Net Income Per Share
Net Income Per Share
Basic net income per weighted average share has been computed using the weighted average number of shares of common stock outstanding during the period. Diluted net income per weighted average share is computed using the weighted average number of common and dilutive common equivalent shares outstanding during the period. Common equivalent shares consist of stock options, restricted stock and restricted stock units, our $1.725 billion 1.75% convertible senior notes due 2013 and associated warrants. Additionally, for purposes of calculating diluted net income per weighted average share, net income is adjusted for the difference between VMware’s reported diluted and basic net income per weighted average share, if any, multiplied by the number of shares of VMware held by EMC.
Adjustments for Immaterial Prior Period Accounting Error
Adjustments for Immaterial Prior Period Accounting Error
During the second quarter of 2012, we determined that since VMware’s public offering in 2007, we have incorrectly recorded deferred tax liabilities on the gains and losses associated with changes in the non-controlling interest. These deferred tax liabilities were recorded as a reduction to additional paid-in capital and therefore had no impact on our previously reported consolidated income statements. The error resulted in an overstatement of our deferred tax liability and an understatement of our additional paid-in capital of $352.6 million in our December 31, 2011 consolidated balance sheet and an understatement of additional paid-in capital of $357.2 million in our statement of shareholders’ equity for the nine months ended September 30, 2011.  These corrections are reflected in the consolidated balance sheets as of December 31, 2011 and in the statement of shareholders’ equity for the nine months ended September 30, 2011 and are not material to the consolidated balance sheets or statements of shareholders’ equity for the years ended December 31, 2011, 2010, 2009, 2008 or 2007 or any related interim periods. In addition, the error resulted in an overstatement of our deferred tax liability and an understatement of our additional paid-in capital of $467.1 million in our December 31, 2010 consolidated balance sheet and statement of shareholders’ equity and an understatement of additional paid-in capital of $499.6 million in our statement of shareholders’ equity at December 31, 2009. These adjusted prior-period balances will be reflected in our future filings.
Recent Accounting Pronouncements
Recent Accounting Pronouncements
In July 2012, the Financial Accounting Standards Board (“FASB”) issued new guidance intended to simplify the impairment testing of indefinite-lived intangible assets other than goodwill. Under this guidance, an entity is allowed to perform a qualitative assessment about the likelihood of impairment of an indefinite-lived intangible asset to determine whether further impairment testing is necessary, similar in approach to the goodwill impairment test. This new guidance is effective for fiscal years beginning after September 15, 2012. We do not believe the adoption of the new guidance will have an impact on our consolidated financial position, results of operations or cash flows.

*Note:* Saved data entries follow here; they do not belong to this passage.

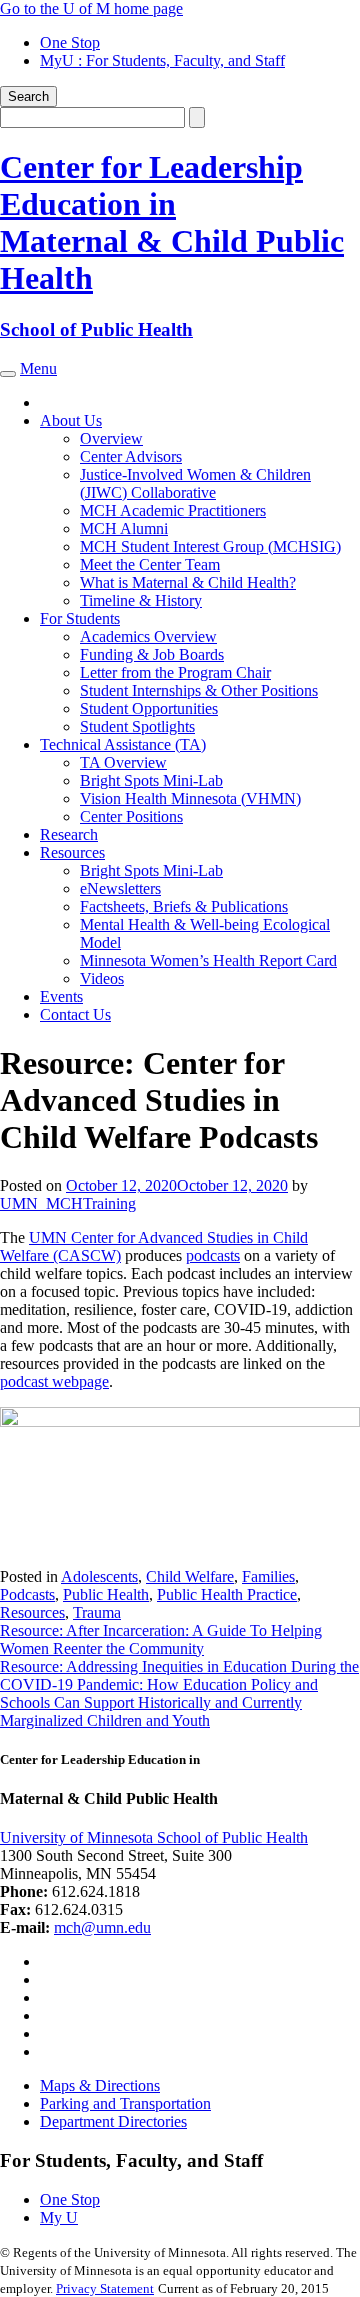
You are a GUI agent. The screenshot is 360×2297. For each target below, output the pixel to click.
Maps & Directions (100, 2085)
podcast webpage (54, 1381)
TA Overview (123, 762)
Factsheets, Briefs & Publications (184, 906)
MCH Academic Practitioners (173, 510)
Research (69, 834)
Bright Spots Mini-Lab (151, 780)
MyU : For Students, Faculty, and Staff (162, 60)
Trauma (97, 1612)
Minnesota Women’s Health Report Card (208, 960)
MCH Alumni (124, 528)
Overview (111, 438)
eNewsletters (120, 888)
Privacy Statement (105, 2288)
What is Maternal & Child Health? (188, 582)
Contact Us (75, 1014)
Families (268, 1576)
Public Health (106, 1594)
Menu (38, 368)
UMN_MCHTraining (68, 1203)
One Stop (70, 42)
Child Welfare (190, 1576)
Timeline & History (141, 600)
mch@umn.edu (102, 1927)
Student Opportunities (149, 708)
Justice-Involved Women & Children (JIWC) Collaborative (195, 483)
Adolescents (99, 1576)
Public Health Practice (227, 1594)
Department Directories (113, 2121)
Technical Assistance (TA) (123, 744)
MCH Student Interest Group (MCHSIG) (210, 546)
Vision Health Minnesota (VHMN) (190, 798)
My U (59, 2217)
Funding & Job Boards (152, 654)
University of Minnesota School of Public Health (154, 1837)
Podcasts (27, 1594)
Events (61, 996)
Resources (72, 852)
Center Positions (131, 816)
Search (28, 96)
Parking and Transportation (125, 2103)
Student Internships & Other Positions (199, 690)
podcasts (213, 1255)
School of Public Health (96, 329)
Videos (102, 978)
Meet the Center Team (150, 564)
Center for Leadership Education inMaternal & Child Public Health (172, 222)
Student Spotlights (137, 726)
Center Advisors (131, 456)
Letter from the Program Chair (175, 672)
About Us (71, 420)
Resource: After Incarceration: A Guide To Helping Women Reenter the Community (161, 1639)
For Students (80, 618)
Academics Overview (148, 636)
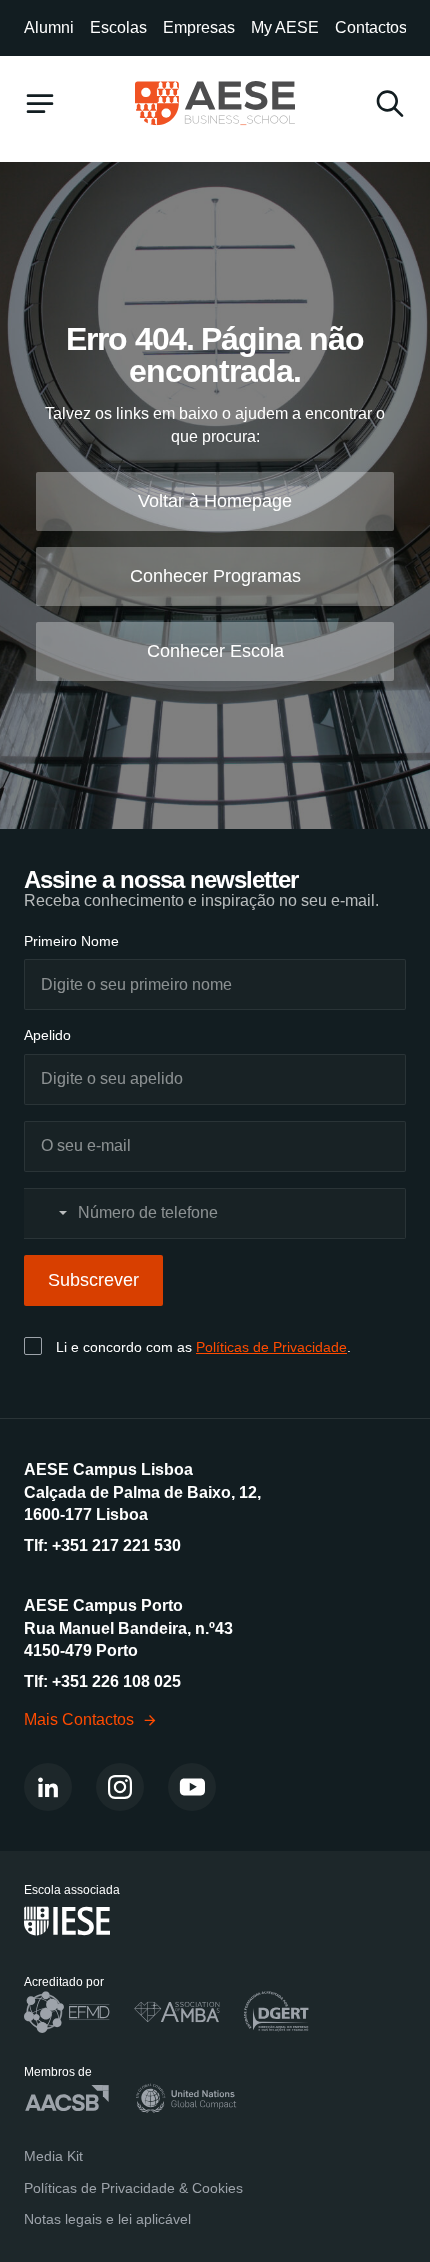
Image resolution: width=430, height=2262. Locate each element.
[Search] (390, 103)
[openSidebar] (40, 103)
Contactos (371, 27)
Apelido (47, 1035)
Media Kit (53, 2156)
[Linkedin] (48, 1787)
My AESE (285, 27)
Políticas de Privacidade (271, 1347)
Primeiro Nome (71, 941)
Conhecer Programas (215, 576)
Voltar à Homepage (215, 501)
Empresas (199, 27)
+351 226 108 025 (116, 1681)
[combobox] (49, 1213)
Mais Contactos (79, 1719)
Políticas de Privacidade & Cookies (133, 2188)
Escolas (118, 27)
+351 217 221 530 (116, 1545)
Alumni (49, 27)
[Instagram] (120, 1787)
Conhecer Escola (215, 651)
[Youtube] (192, 1787)
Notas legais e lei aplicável (107, 2219)
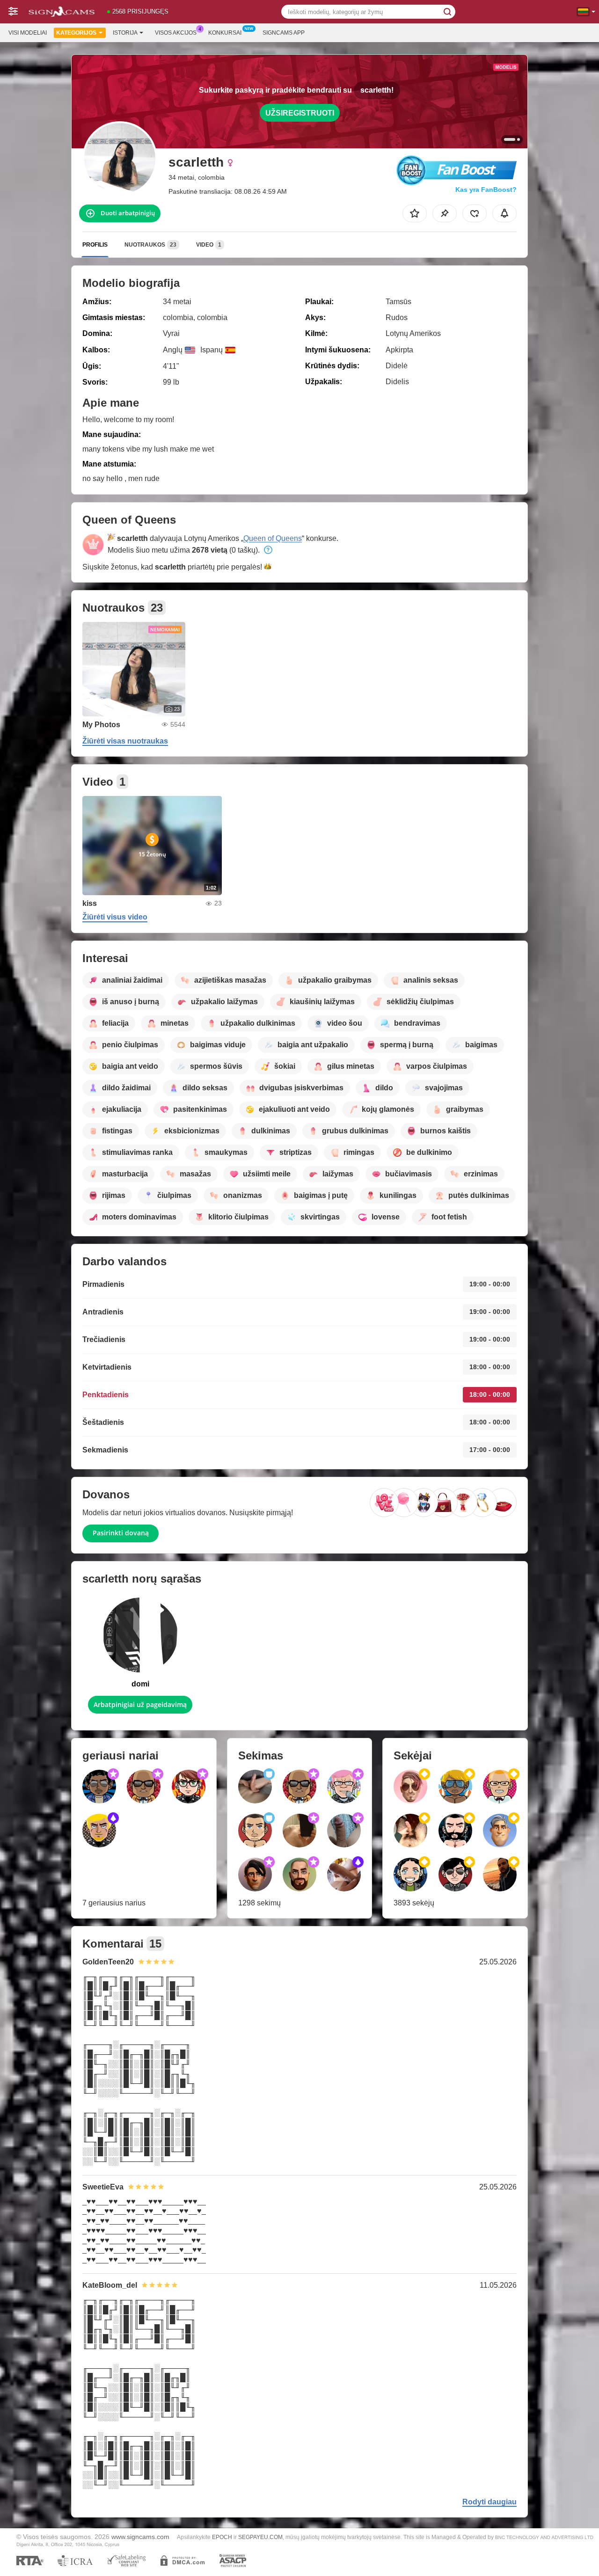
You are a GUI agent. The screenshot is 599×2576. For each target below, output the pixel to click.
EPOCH (222, 2537)
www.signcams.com (140, 2536)
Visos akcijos (176, 32)
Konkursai (224, 32)
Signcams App (284, 32)
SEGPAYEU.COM (260, 2537)
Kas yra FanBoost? (486, 189)
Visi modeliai (27, 32)
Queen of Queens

In May 2011, the FASB issued new guidance to achieve common fair value measurement and disclosure requirements between GAAP and International Financial Reporting Standards. This new guidance amends current fair value measurement and disclosure guidance to include increased disclosures regarding valuation inputs and investment categorization. The adoption of this new accounting guidance in 2012 did not have a material impact on our consolidated financial position, results of operations or cash flows.